- Written by: Dmitry Vasiliu Oleg Rudnev
- Directed by: Aloizs Brenčs
- Starring: Lilita Ozoliņa; Juozas Kiselius; Romualdas Ramanauskas;
- Music by: Raimonds Pauls
- Country of origin: Soviet Union
- Original languages: Latvian Russian

Production
- Producer: Lilita Liepiņa
- Cinematography: Jānis Mūrnieks
- Editor: Tamāra Musņitska
- Running time: 439 minutes
- Production company: Riga Film Studio

Original release
- Release: 2 June – 4 June 1980

= Long Road in the Dunes =

1980 film by Aloizs Brenčs

Long Road in the Dunes (Ilgais ceļš kāpās, Долгая дорога в дюнах) is a 1981 Soviet Latvian seven-part TV melodrama, directed by Aloizs Brenčs. The original series was shot in Latvian by the Riga Film Studio, and an additional version was released with Russian voiceovers.

==Plot==
The series depicts Latvia from 1939 through the 1970s, focusing on the enduring love story between Artur, a fisherman’s son, and the beautiful Marta. Their romance faces numerous hardships and misunderstandings amid the turbulence of war and post-war years. Artur returns to his village for his father’s funeral, takes up fishing, and rekindles a romance with Marta. Their relationship becomes strained due to a misunderstanding involving a wealthy factory owner’s son, Richard, leading Artur to mistakenly believe Marta is unfaithful. This rift paves the way for Marta’s arranged marriage to Richard, despite her carrying Artur’s child. The couple moves to Germany but is unable to return to Latvia due to political upheavals, with Marta giving birth to her son, Edgar, who Richard raises as his own.

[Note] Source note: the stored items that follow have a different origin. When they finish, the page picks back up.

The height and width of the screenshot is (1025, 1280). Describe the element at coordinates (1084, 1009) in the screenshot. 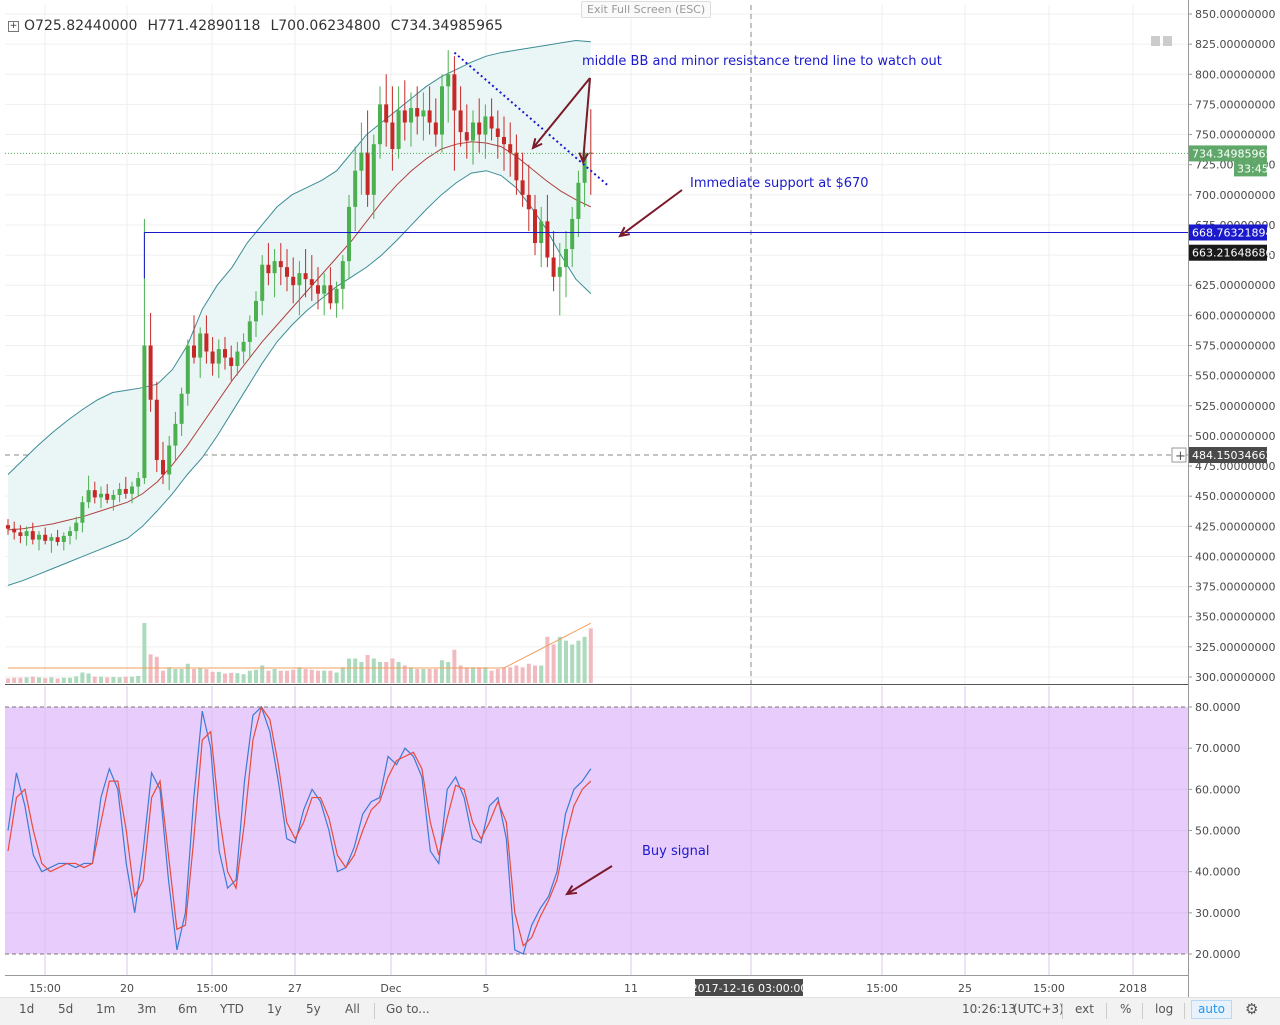

I see `ext-button: ext` at that location.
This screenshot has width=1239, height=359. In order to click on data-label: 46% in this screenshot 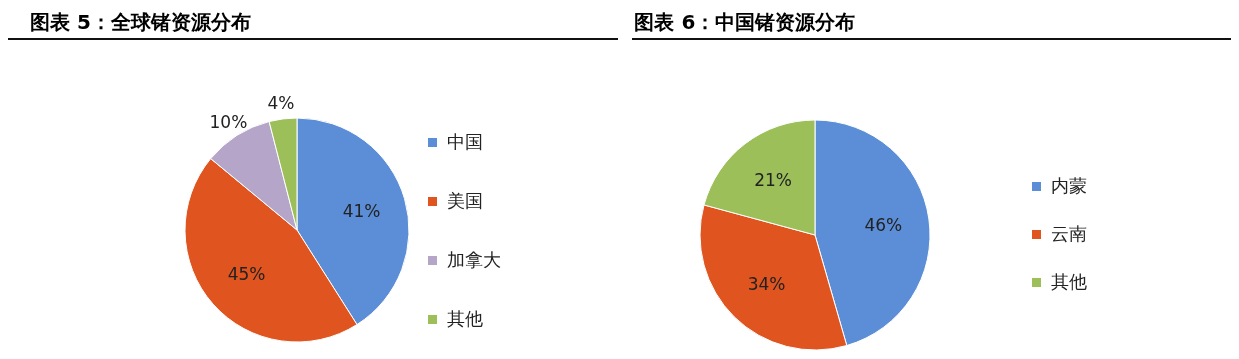, I will do `click(884, 226)`.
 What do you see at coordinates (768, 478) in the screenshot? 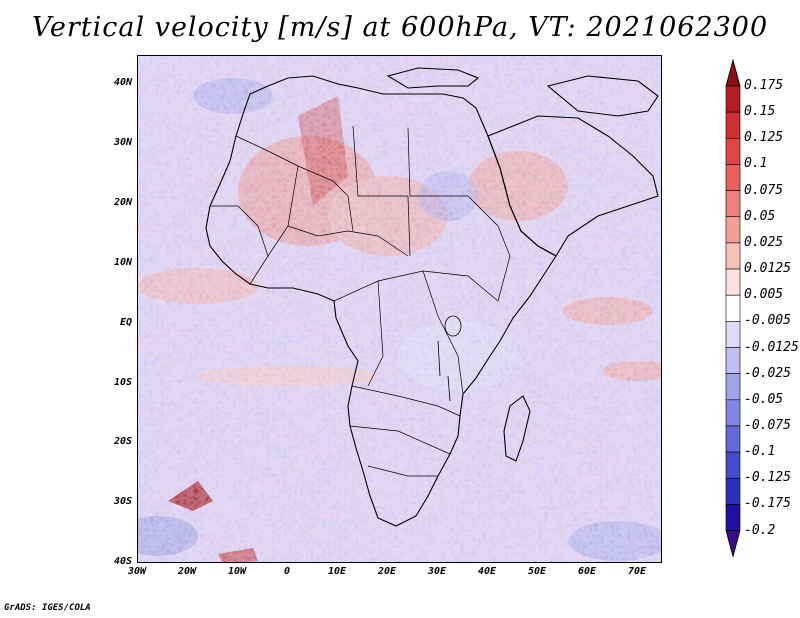
I see `colorbar-label: -0.125` at bounding box center [768, 478].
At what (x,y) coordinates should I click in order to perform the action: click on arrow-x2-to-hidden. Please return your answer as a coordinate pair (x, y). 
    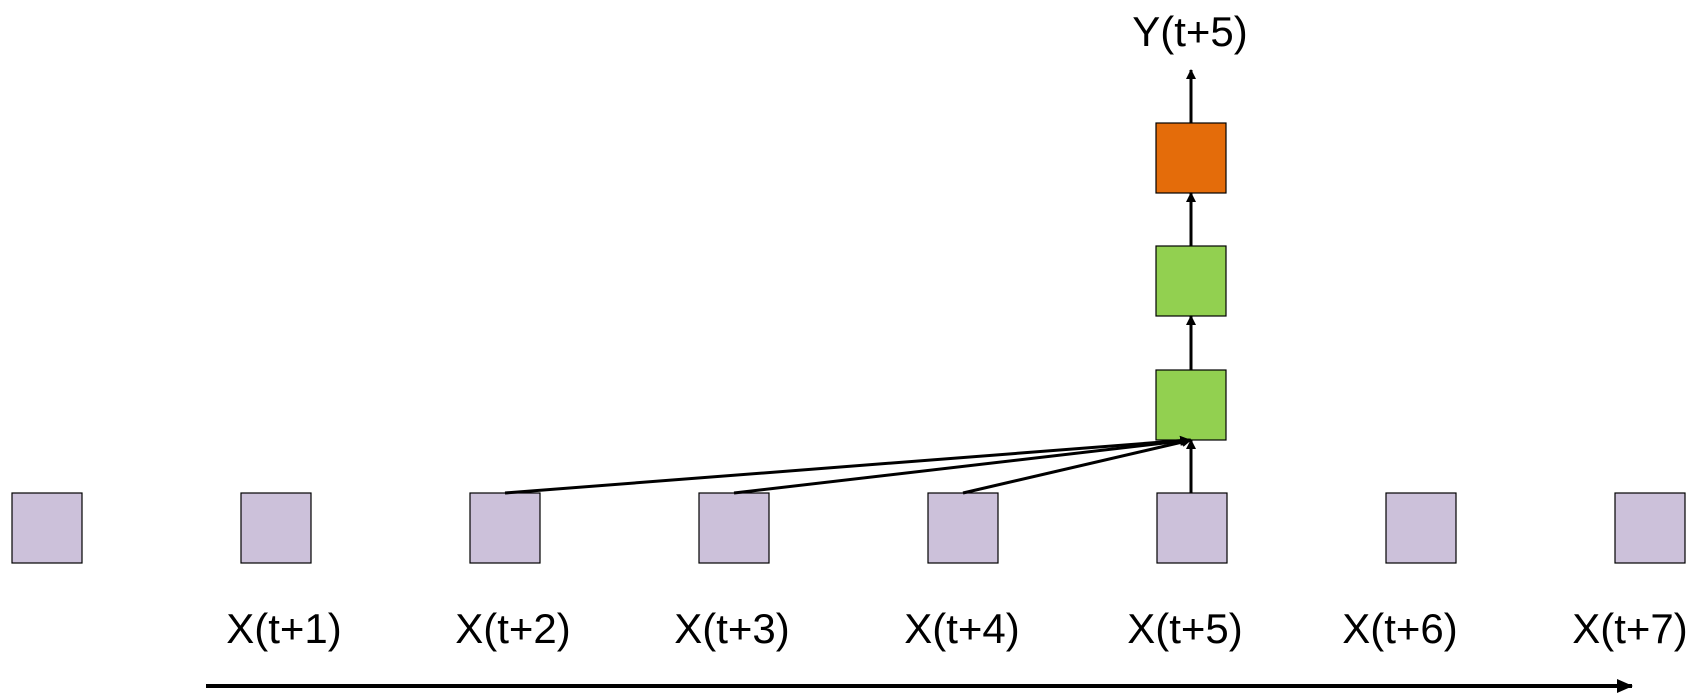
    Looking at the image, I should click on (847, 465).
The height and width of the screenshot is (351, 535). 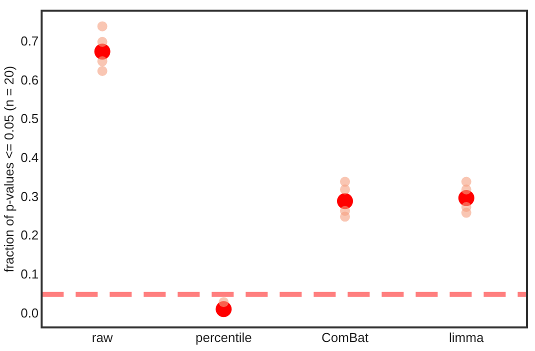 I want to click on y-tick-label: 0.0, so click(x=30, y=312).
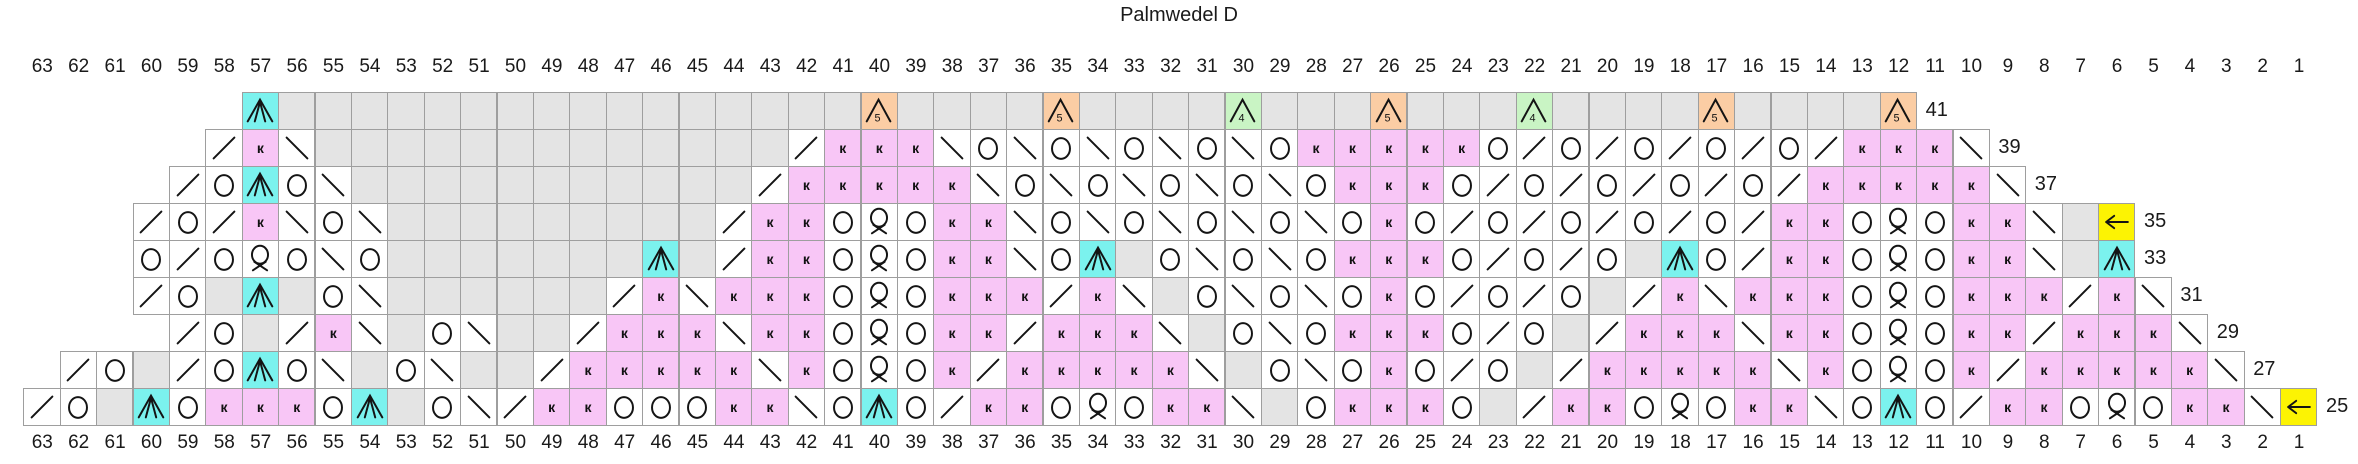 The image size is (2358, 464). Describe the element at coordinates (2008, 442) in the screenshot. I see `column-number: 9` at that location.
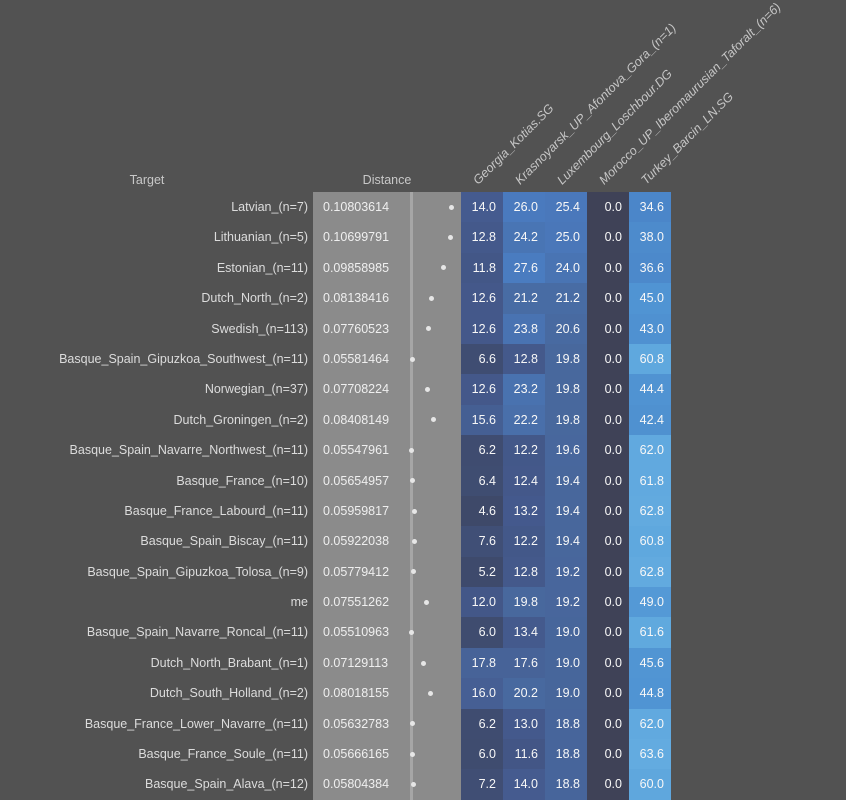 This screenshot has width=846, height=800. What do you see at coordinates (270, 207) in the screenshot?
I see `target-label: Latvian_(n=7)` at bounding box center [270, 207].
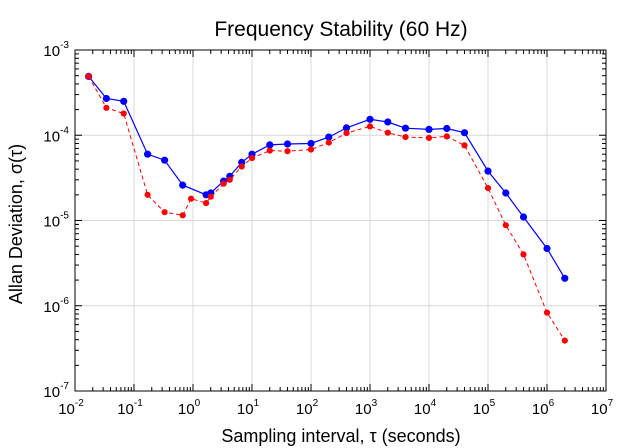 This screenshot has height=448, width=640. What do you see at coordinates (340, 30) in the screenshot?
I see `chart-title: Frequency Stability (60 Hz)` at bounding box center [340, 30].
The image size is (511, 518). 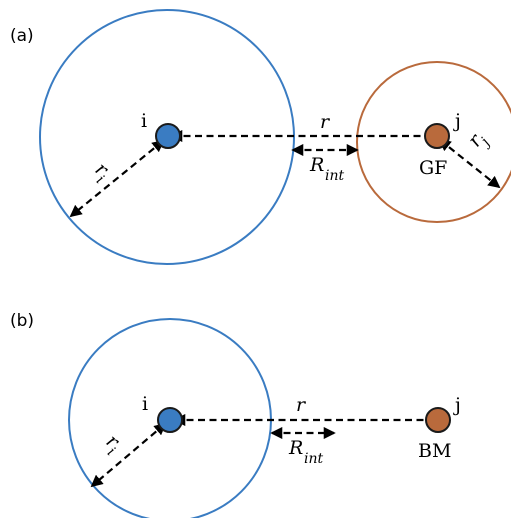 I want to click on particle-j-type-label: GF, so click(x=433, y=168).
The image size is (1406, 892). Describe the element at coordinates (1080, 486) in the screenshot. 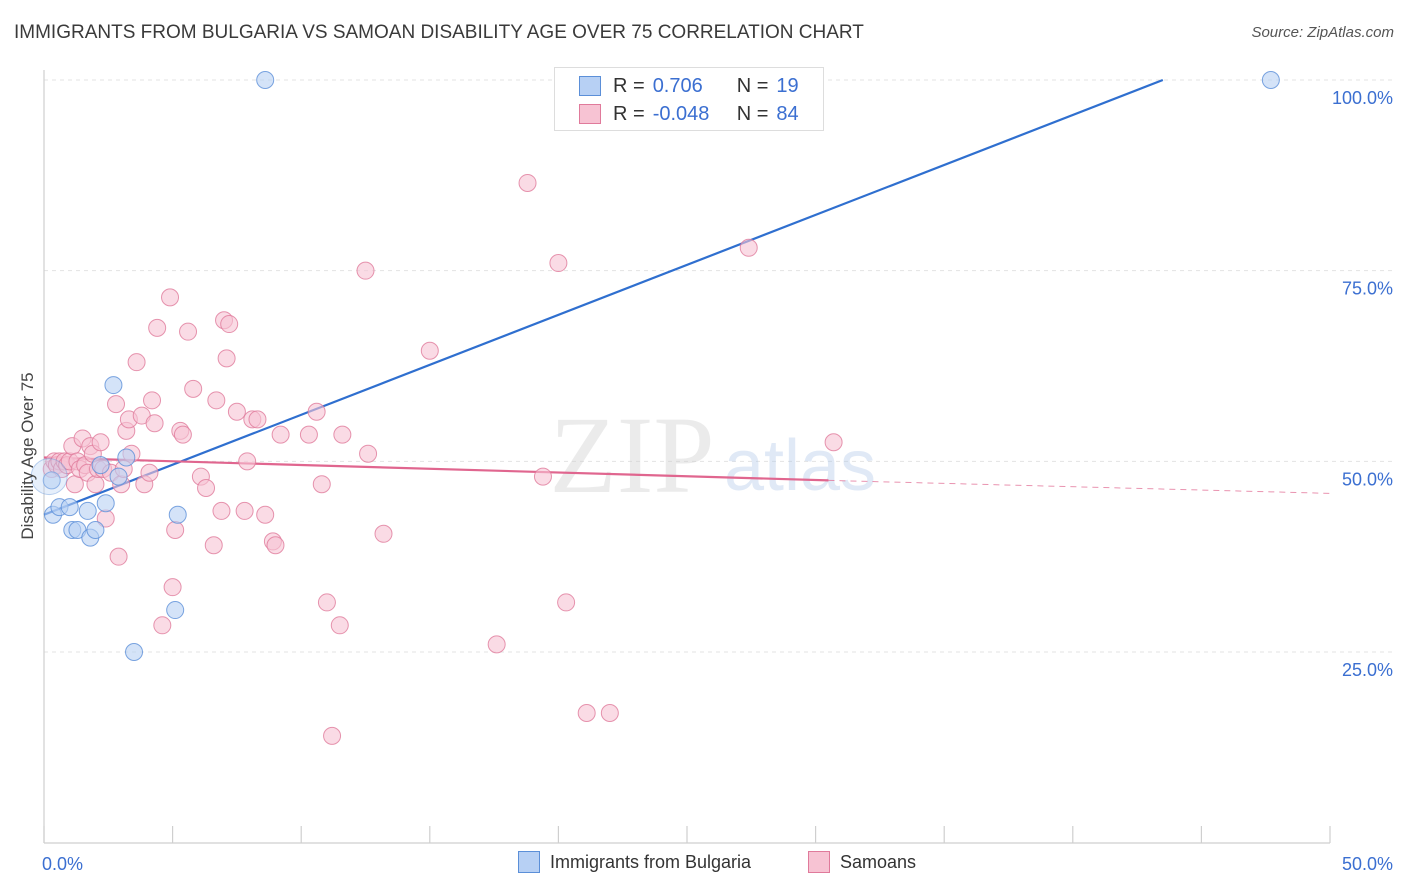

I see `trend-line-samoans-extension` at that location.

As the war progresses, Artur becomes a partisan fighter and faces numerous challenges, including a severe injury. Marta, now back in Latvia, helps shelter a Soviet spy, further complicating her life under German occupation. Eventually, she is exiled to Siberia with her son Edgar due to her father’s past, struggling to survive until Artur, thought dead, intervenes on her behalf. Although years pass, fate brings them together once more, as Marta finally returns to her homeland with her son, where she and Artur are reunited, symbolizing the resilience of love amidst the trials of life.

==Cast==
- Lilita Ozoliņa as Marta Ozola (Russian voiceover by Valentina Talyzina)
- Juozas Kiselius as Artūrs Banga (Latvian voiceover by Rolands Zagorskis, Russian voiceover by Aleksei Pankin)
- Romualdas Ramanauskas as Rihards Lozbergs (Latvian voiceover by Ģirts Jakovļevs, Russian voiceover by Valery Ryzhakov)
- Eduards Pāvuls as Jēkabs Ozols, Marta's father (Russian voiceover by Vladimir Safronov)
- Ārijs Geikins as Innkeeper Āboltiņš
- Aare Laanemets as Laimonis Kalniņš
- Dzidra Ritenberga as Erna
- Harijs Liepiņš as Lawyer Osvalds Kreizis
- Evgeny Zharikov as Otto Grīnbergs / Alexander Efimov
- Merle Talvik as Ilga
- Ivan Ryzhov as Mityay Akimych
- Lyubov Sokolova as Anisya, Mityay's wife (Latvian voiceover by Velta Krūze)
- Pauls Butkēvičs as Heinrihs Strautnieks (Russian voiceover by Boris Bystrov)
- Velta Līne as Maiga
- Arnis Līcītis as Dr. Lorans (uncredited)

== Filming==
- Initially, the role of Marta was to be given to actress Vija Artmane.
- Episodes 6 and 7 were filmed in the village of Yalguba, Karelian ASSR as a substitute for the deportee village in Siberia.